Data will be extracted to: /home/jonfrey/grand_tour_dataset


> Define a `.tar` extractor helper function and extract the files:

In [21]:
import os
import shutil
import tarfile
import re

def move_dataset(cache, dataset_folder, allow_patterns=["*"]):

    def convert_glob_patterns_to_regex(glob_patterns):
        regex_parts = []
        for pat in glob_patterns:
            # Escape regex special characters except for * and ?
            pat = re.escape(pat)
            # Convert escaped glob wildcards to regex equivalents
            pat = pat.replace(r'\*', '.*').replace(r'\?', '.')
            # Make sure it matches full paths
            regex_parts.append(f".*{pat}$")
        
        # Join with |
        combined = "|".join(regex_parts)
        return re.compile(combined)
    
    pattern = convert_glob_patterns_to_regex(allow_patterns)
    files = [f for f in Path(cache).rglob("*") if pattern.match(str(f))]
    tar_files = [f for f in files if f.suffix == ".tar" ]
    
    for source_path in tar_files:
        dest_path = dataset_folder / source_path.relative_to(cache)
        dest_path.parent.mkdir(parents=True, exist_ok=True)
        
        try:
            with tarfile.open(source_path, "r") as tar:
                tar.extractall(path=dest_path.parent)
        except tarfile.ReadError as e:
            print(f"Error opening or extracting tar file '{source_path}': {e}")
        except Exception as e:
            print(f"An unexpected error occurred while processing {source_path}: {e}")
    
    other_files = [f for f in files if not f.suffix == ".tar" and f.is_file()]
    for source_path in other_files:
        dest_path = dataset_folder / source_path.relative_to(cache)
        dest_path.parent.mkdir(parents=True, exist_ok=True)
        shutil.copy2(source_path,dest_path)

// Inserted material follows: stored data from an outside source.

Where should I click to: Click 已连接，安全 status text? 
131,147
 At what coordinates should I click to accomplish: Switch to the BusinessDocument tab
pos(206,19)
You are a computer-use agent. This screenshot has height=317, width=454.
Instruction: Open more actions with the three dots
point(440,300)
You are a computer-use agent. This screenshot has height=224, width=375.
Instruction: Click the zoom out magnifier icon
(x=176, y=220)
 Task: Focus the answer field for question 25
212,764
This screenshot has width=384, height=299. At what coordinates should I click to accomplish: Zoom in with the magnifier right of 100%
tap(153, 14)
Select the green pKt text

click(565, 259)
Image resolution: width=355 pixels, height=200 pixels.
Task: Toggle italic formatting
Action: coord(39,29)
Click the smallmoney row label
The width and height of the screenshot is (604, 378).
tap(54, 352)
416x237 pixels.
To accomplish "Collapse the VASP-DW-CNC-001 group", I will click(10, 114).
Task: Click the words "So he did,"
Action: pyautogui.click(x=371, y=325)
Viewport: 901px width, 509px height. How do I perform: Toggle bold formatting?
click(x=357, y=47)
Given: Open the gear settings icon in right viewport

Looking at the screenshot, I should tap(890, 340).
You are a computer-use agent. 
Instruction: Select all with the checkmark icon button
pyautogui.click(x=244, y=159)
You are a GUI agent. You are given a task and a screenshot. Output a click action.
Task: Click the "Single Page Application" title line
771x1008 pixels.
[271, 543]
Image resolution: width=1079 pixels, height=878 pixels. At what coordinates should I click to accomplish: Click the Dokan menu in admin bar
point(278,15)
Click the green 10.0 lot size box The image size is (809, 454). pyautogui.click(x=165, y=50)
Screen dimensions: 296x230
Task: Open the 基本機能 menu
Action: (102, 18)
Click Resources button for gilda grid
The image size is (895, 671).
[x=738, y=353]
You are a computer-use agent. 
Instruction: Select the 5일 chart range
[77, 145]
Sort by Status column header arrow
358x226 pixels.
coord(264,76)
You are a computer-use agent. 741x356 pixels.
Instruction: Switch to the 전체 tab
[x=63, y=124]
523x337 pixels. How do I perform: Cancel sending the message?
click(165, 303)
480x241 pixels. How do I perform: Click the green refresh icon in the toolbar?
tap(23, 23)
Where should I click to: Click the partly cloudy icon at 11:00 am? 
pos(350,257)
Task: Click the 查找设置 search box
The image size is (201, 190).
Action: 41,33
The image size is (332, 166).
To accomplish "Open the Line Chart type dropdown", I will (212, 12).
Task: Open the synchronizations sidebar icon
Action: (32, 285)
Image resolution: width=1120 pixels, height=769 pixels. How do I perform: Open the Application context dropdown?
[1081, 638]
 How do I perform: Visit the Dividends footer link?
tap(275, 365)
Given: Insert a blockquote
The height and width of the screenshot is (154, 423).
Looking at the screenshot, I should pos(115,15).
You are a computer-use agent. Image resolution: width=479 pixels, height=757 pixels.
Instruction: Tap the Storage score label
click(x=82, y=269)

    print(f"Moved data from {cache} to {dataset_folder} !")

print(dataset_folder)
move_dataset(hugging_face_data_cache_path, dataset_folder, allow_patterns=allow_patterns)

/home/jonfrey/grand_tour_dataset
Moved data from /home/jonfrey/.cache/huggingface/hub/datasets--leggedrobotics--grand_tour_dataset/snapshots/a6c80c525d6690a1060204a9cd2bc4abaf7eae78 to /home/jonfrey/grand_tour_dataset !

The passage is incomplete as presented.